◆ **RECORDED INFORMATION**

—————

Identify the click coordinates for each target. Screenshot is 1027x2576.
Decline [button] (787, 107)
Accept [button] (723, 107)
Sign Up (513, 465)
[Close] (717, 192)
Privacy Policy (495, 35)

—————

◆ **YOUR GOAL**
The full listing needs to be output again, exactly as it reads.

◆ **RESULT FOR THIS TASK**
Identify the click coordinates for each target. Screenshot is 1027x2576.
Decline [button] (787, 107)
Accept [button] (723, 107)
Sign Up (513, 465)
[Close] (717, 192)
Privacy Policy (495, 35)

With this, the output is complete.